Prime Minister Mark Carney — once firm on keeping the oil and gas emissions cap — now says it “depends.” A subtle phrase, but in Ottawa-speak, it signals a shift from ideology to survival.

After years of chasing climate targets that never quite materialized, Canada’s so-called “green plan” is colliding with economic gravity. Oil and gas — the same industry demonized by urban climate crusaders — still keeps the lights on, funds hospitals, and pays the taxes that bankroll the bureaucracy lecturing it.

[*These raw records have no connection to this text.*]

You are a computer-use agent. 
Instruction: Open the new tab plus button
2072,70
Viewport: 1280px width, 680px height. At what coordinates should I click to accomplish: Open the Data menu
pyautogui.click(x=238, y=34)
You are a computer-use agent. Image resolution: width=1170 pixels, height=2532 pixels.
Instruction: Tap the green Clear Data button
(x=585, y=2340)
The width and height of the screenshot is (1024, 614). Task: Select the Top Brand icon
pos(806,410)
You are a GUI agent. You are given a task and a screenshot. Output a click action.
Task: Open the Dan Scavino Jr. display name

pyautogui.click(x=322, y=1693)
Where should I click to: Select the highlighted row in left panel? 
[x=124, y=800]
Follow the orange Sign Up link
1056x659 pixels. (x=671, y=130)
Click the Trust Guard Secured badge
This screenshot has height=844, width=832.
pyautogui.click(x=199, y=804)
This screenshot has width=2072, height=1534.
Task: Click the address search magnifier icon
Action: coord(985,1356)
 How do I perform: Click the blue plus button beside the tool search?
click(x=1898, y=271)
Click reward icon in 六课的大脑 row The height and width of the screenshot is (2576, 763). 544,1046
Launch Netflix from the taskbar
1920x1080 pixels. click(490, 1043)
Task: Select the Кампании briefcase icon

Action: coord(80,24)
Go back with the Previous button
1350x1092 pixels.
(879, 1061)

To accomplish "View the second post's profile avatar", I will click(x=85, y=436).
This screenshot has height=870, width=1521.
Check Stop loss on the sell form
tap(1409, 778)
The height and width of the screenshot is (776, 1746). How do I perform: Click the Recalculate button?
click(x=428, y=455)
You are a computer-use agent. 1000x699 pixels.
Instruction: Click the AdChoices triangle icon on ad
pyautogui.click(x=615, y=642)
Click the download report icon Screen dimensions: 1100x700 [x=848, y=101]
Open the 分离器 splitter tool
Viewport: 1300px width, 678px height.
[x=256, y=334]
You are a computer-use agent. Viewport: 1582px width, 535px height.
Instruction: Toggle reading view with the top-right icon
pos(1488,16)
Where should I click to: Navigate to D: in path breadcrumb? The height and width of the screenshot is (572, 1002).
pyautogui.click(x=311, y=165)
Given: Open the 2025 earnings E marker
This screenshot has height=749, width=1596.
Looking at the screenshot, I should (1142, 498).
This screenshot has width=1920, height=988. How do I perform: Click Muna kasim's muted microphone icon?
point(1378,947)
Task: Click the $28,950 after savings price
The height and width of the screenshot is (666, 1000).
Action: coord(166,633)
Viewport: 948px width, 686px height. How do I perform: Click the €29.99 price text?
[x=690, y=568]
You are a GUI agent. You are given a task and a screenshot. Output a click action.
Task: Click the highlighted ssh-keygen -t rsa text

Carney insists his government wants “results, not objectives.” Translation: the emissions cap, tanker ban, and other symbolic gestures may soon be negotiable — if that’s what it takes to rebuild a grand bargain with Alberta and get a pipeline to tidewater moving again. Even the revival of Keystone XL was floated in Washington this week, a quiet nod to the reality that energy security still matters in a world of tariffs and geopolitical fractures.

The irony? The same federal machine that spent years throttling domestic production now finds itself courting it again — not because Ottawa has rediscovered sovereignty, but because global markets have rediscovered scarcity.

Environmental virtue-signaling plays well at Davos. But the future of Canada — and its working class — will depend less on cap tables and carbon credits, and more on whether the country can still build, mine, and move the resources that built it in the first place.